Я не могу говорить об этом спокойно. Но я могу говорить об этом, опираясь на факты. Потому что за десятилетия работы накоплено достаточно данных, чтобы понимать: насилие над ребёнком — это не просто «плохой поступок». Это биологическая катастрофа. Она меняет мозг. Она переписывает личность. Она оставляет следы, которые не стираются никогда.
Мозг ребёнка — не уменьшенная копия взрослого мозга. Это строящееся здание.
Каждый опыт, каждое прикосновение, каждое слово — кирпич в этой стройке. Положительный опыт укрепляет связи между нейронами. Отрицательный — разрушает их или заставляет развиваться иначе.
Когда ребёнок подвергается хроническому стрессу — физическому, эмоциональному, сексуальному, неважно, — его гипоталамо-гипофизарно-надпочечниковая система работает в режиме постоянной перегрузки. Кортизол зашкаливает. Миндалевидное тело, отвечающее за страх и агрессию, гипертрофируется — в прямом смысле увеличивается в размерах. Гиппокамп, отвечающий за память и обучение, напротив, уменьшается. Префронтальная кора, которая должна тормозить импульсы и помогать принимать решения, развивается медленнее и хуже.
Ребёнок, переживший насилие, живёт с мозгом, настроенным на выживание. Его нейронные сети оптимизированы не для обучения, не для творчества, не для любви. Они оптимизированы для того, чтобы вовремя заметить опасность — реальную или мнимую. Он всегда настороже. Он всегда ждёт удара. Его тело помнит то, что сознание, возможно, вытеснило.

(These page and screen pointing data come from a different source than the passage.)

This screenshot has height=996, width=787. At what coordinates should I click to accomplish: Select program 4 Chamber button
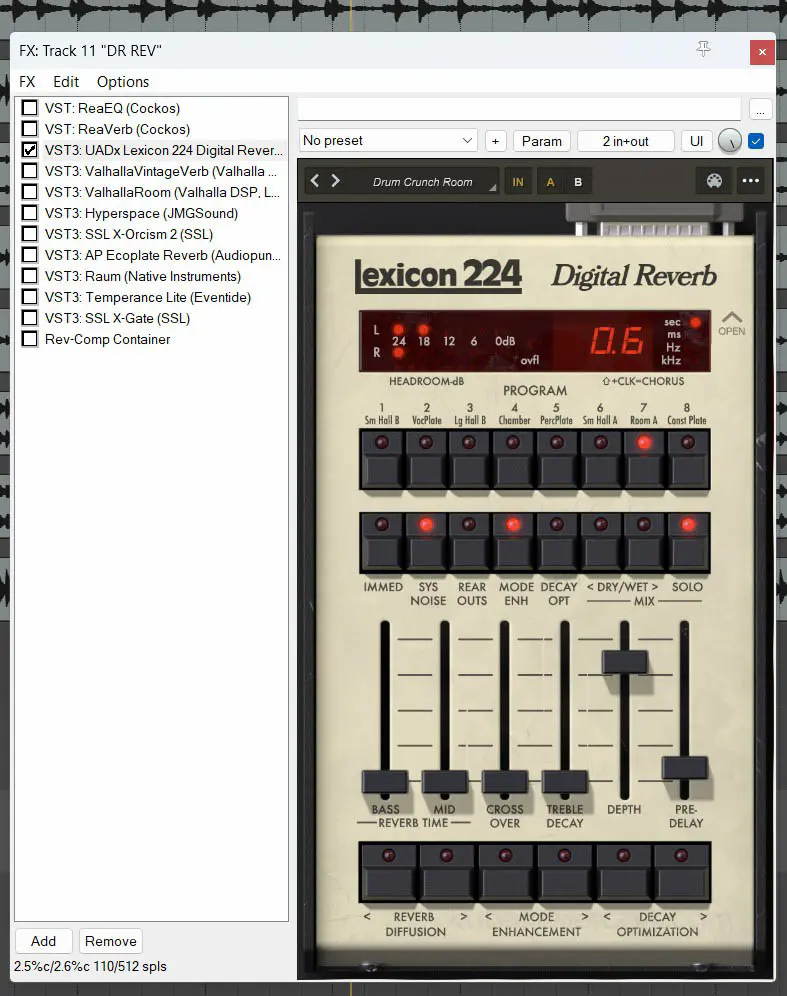click(514, 458)
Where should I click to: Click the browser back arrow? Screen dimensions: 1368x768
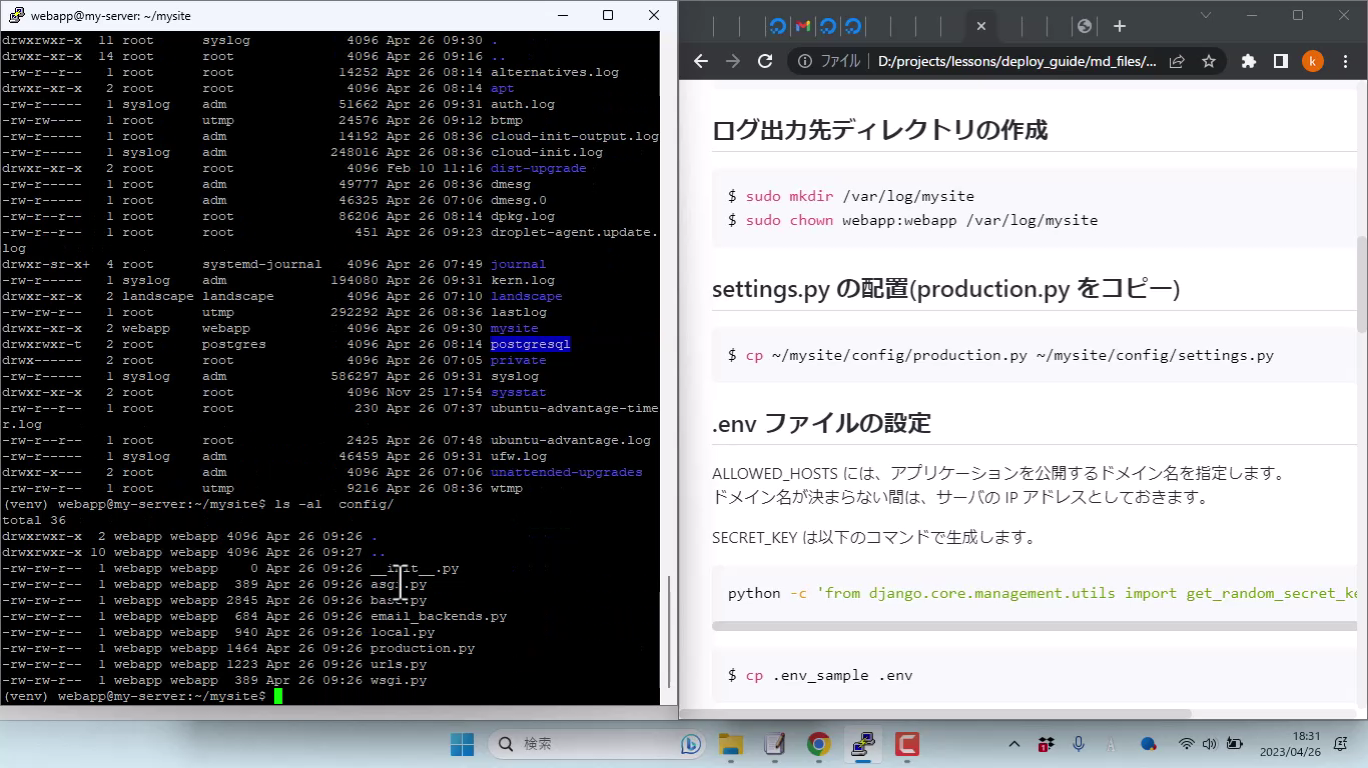tap(701, 61)
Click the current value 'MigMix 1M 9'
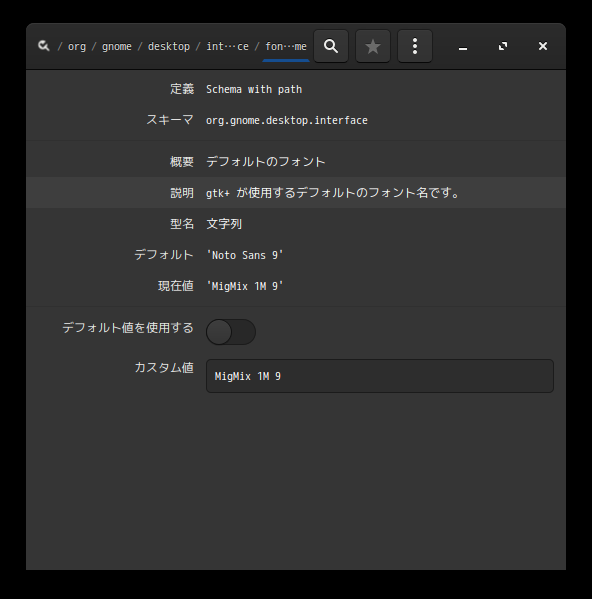592x599 pixels. 245,286
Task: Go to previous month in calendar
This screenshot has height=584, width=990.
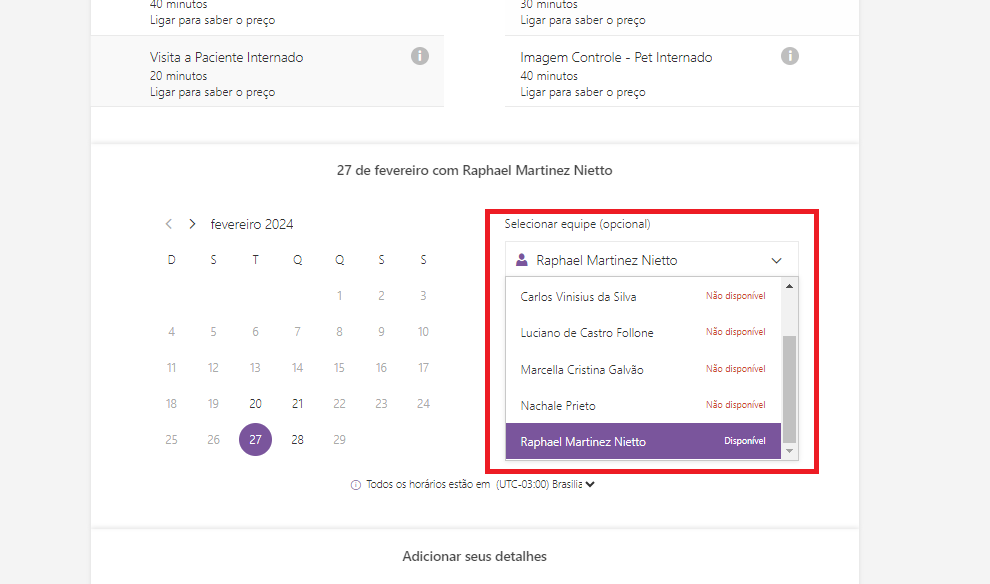Action: [169, 224]
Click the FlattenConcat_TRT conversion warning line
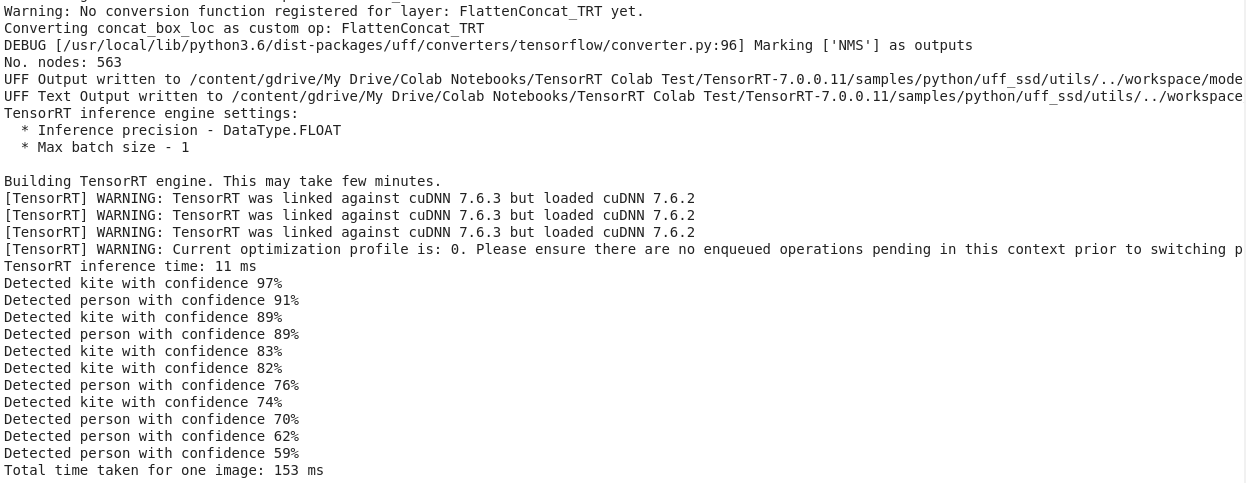This screenshot has width=1246, height=483. (324, 11)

Есть термин — «токсический стресс». Это не тот стресс, который мобилизует. Это стресс, который разрушает. Он возникает, когда ребёнок находится в ситуации хронической угрозы без поддержки значимого взрослого — того, кто мог бы защитить, утешить, объяснить. Без этого буфера гормональный шторм затапливает нервную систему.
Последствия доказаны исследованиями.
Дети, пережившие насилие, во взрослом возрасте имеют повышенный риск сердечно-сосудистых заболеваний, аутоиммунных расстройств, хронической боли, ожирения, диабета второго типа. Их телом стресс проживается на клеточном уровне.
Но это только физиология. Психика страдает не меньше — и намного очевиднее.
Насилие формирует личность.
Не метафорически — буквально. Ребёнок выстраивает себя в условиях, где мир непредсказуем, а близкий человек опасен. Это чудовищная дилемма. Тот, кто должен защищать, — бьёт. Тот, кто должен любить, — унижает. Тот, кто должен заботиться, — использует.
Психика справляется как может. Основных стратегий несколько.
Первая — диссоциация. Ребёнок учится отделять себя от своего тела. Это спасительный механизм: если нельзя убежать физически, можно убежать ментально. Сознание покидает тело, и тело перестаёт чувствовать. Боль становится далёкой, происходящее — нереальным. Но диссоциация, спасшая однажды, становится пожизненным проклятием. Взрослый человек продолжает «выпадать» из реальности, не помнит целых кусков своей жизни, не чувствует связи с собственным телом.